Stored items from a collection:
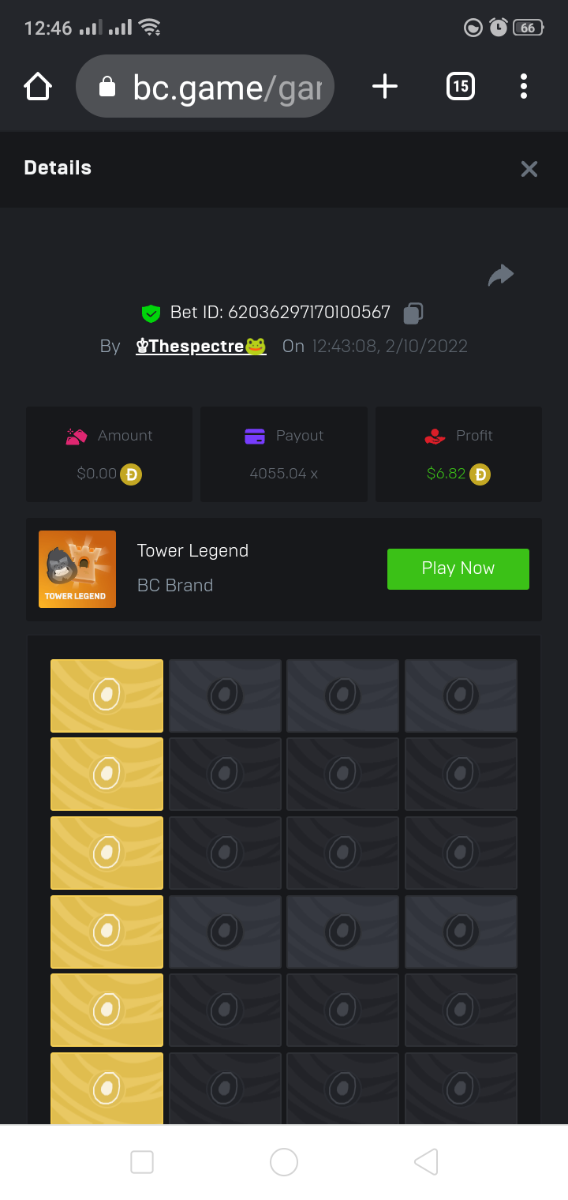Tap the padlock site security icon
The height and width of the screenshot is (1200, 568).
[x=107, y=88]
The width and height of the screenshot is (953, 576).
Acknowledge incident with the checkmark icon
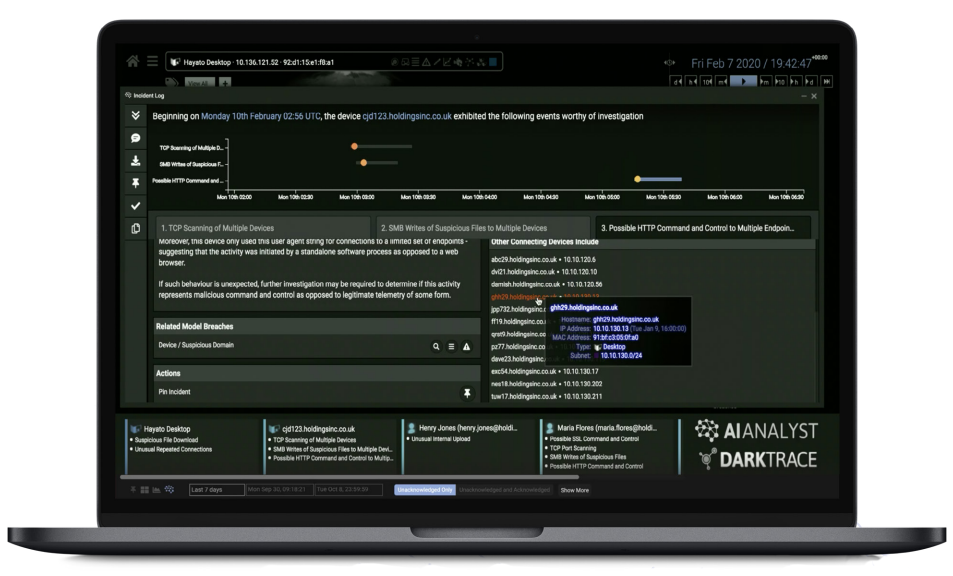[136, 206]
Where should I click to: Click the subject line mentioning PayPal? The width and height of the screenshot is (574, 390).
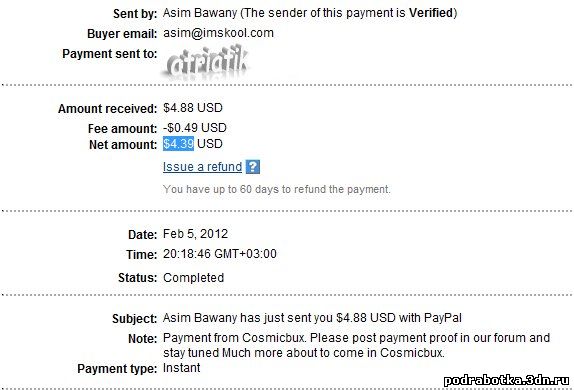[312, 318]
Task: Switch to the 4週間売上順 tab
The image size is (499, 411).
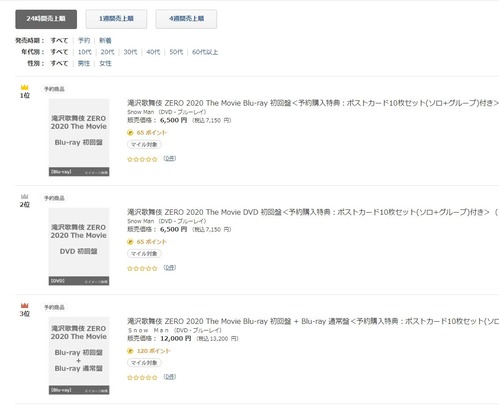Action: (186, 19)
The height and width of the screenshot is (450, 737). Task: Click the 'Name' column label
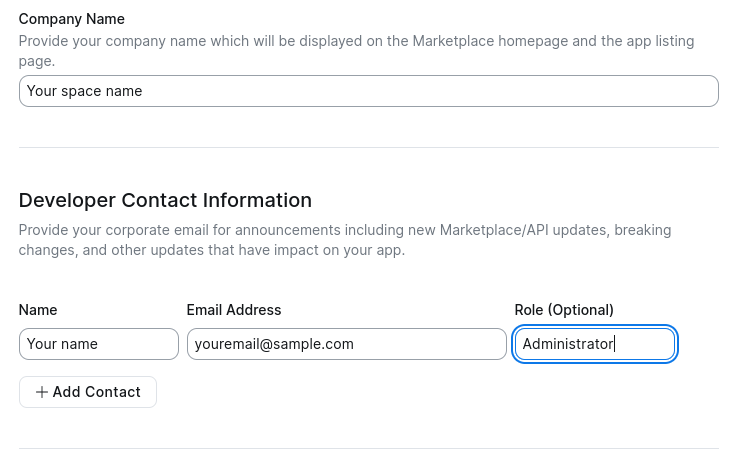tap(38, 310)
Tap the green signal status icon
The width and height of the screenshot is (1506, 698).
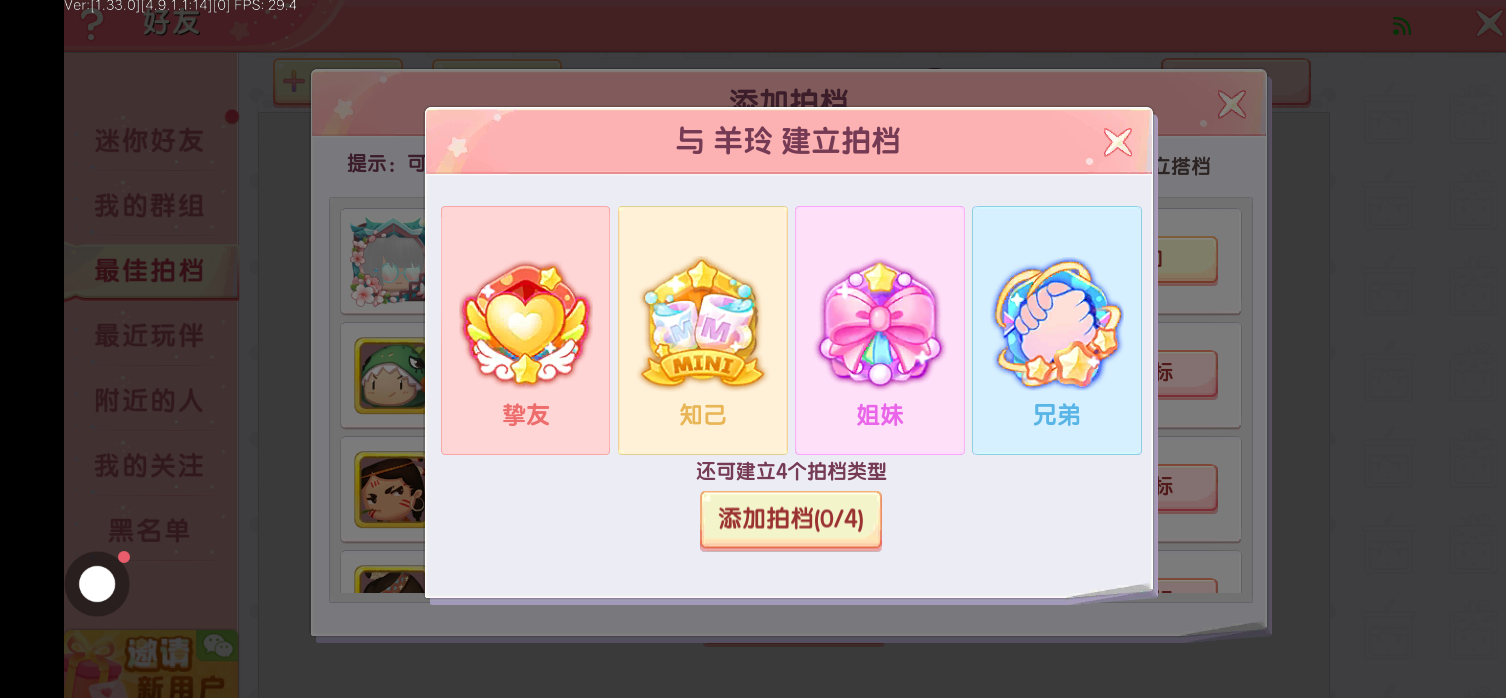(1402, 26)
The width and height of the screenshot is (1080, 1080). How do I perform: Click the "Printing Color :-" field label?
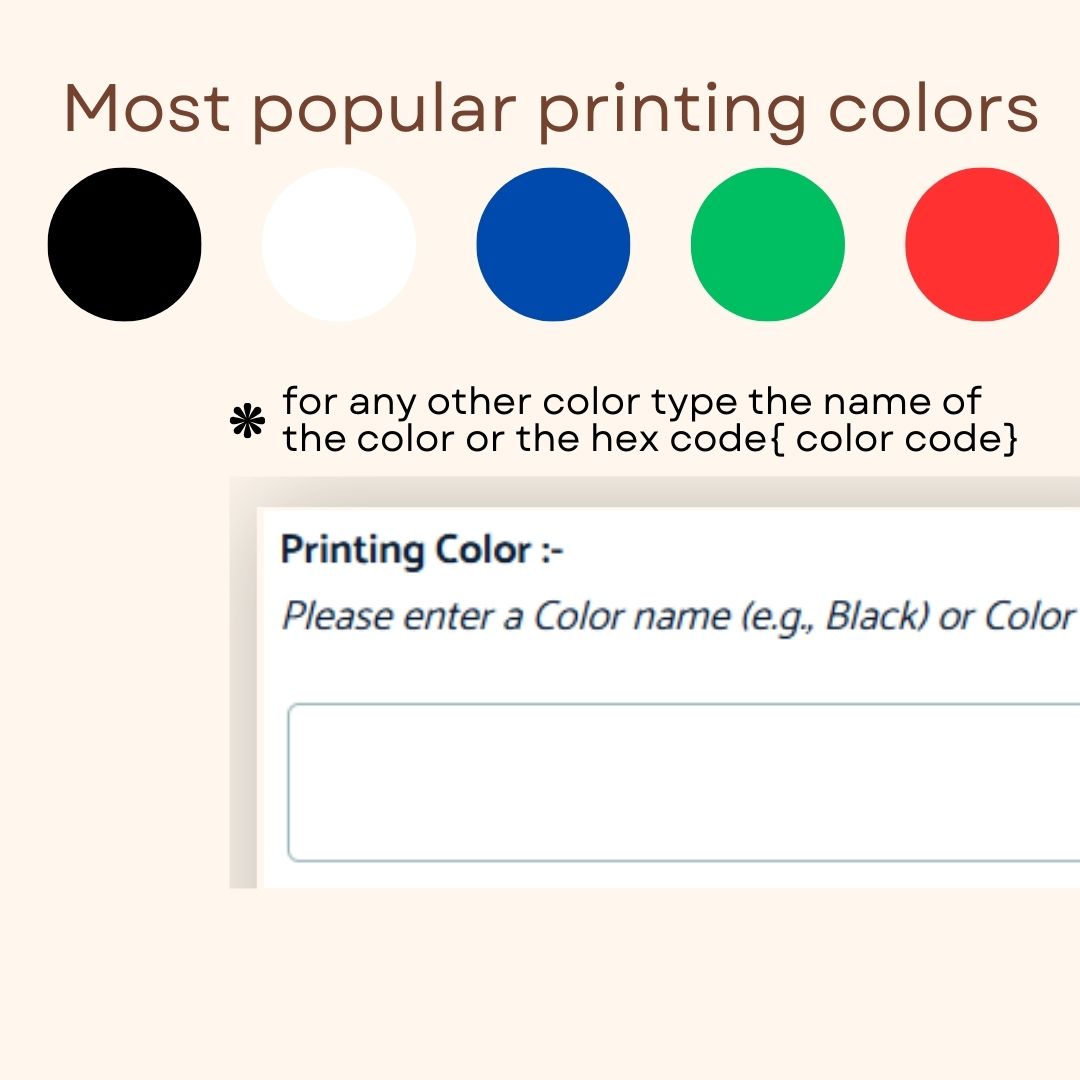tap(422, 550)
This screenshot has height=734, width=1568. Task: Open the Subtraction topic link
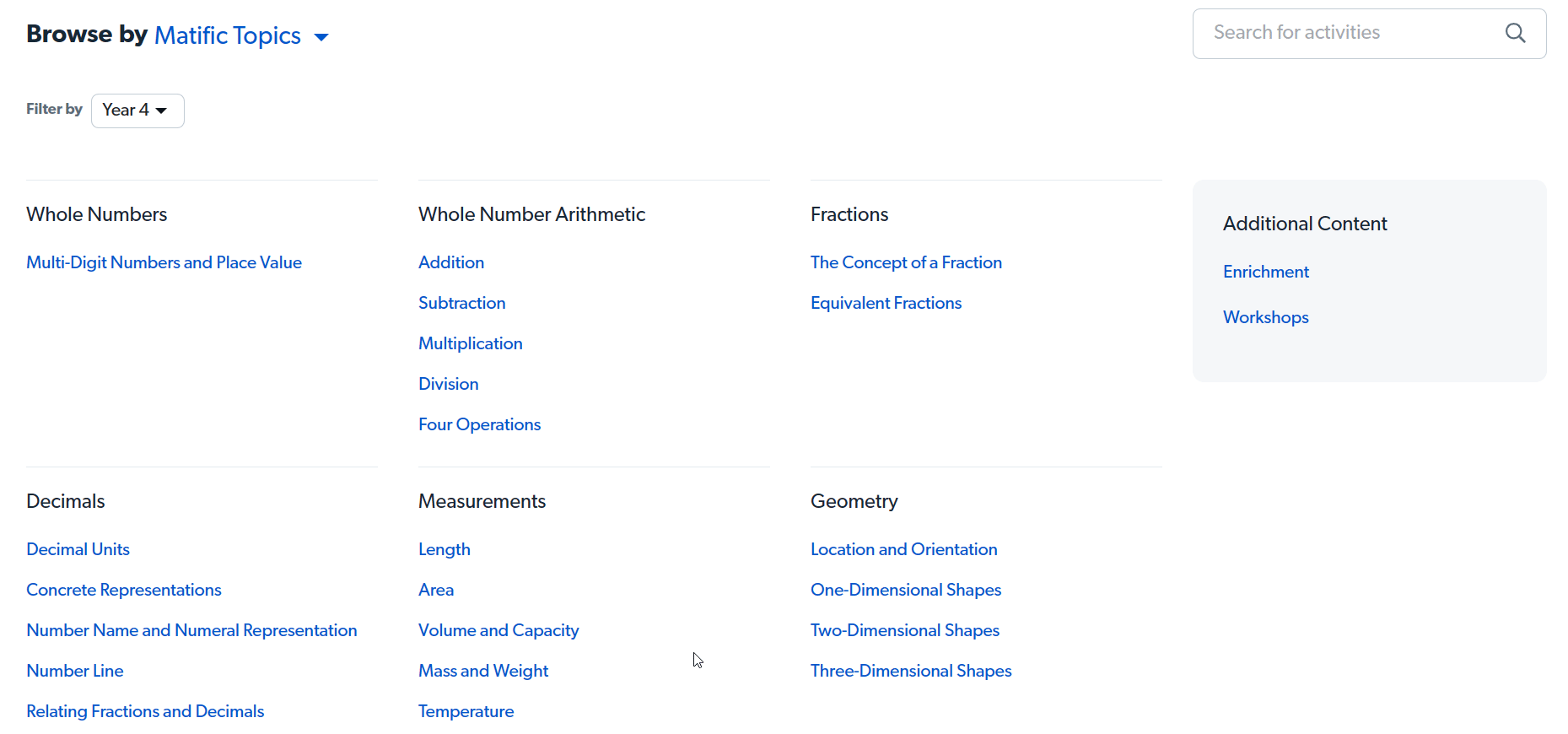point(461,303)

**Problem requirements:** The lines from the one containing "The width and height of the screenshot is (953, 576)." through the end of the data above are to be copied exactly, both ends included, and pictures are to be omitted.

**Solved problem:**
The width and height of the screenshot is (953, 576).
Acknowledge incident with the checkmark icon
[136, 206]
Where should I click to: Click the subject line mentioning PayPal? The width and height of the screenshot is (574, 390).
[312, 318]
Task: Switch to the 4週間売上順 tab
The image size is (499, 411).
Action: (186, 19)
The height and width of the screenshot is (450, 737). Task: Click the 'Name' column label
tap(38, 310)
Tap the green signal status icon
The width and height of the screenshot is (1506, 698).
(1402, 26)
The width and height of the screenshot is (1080, 1080). How do I perform: Click the "Printing Color :-" field label?
tap(422, 550)
This screenshot has height=734, width=1568. Task: Open the Subtraction topic link
point(461,303)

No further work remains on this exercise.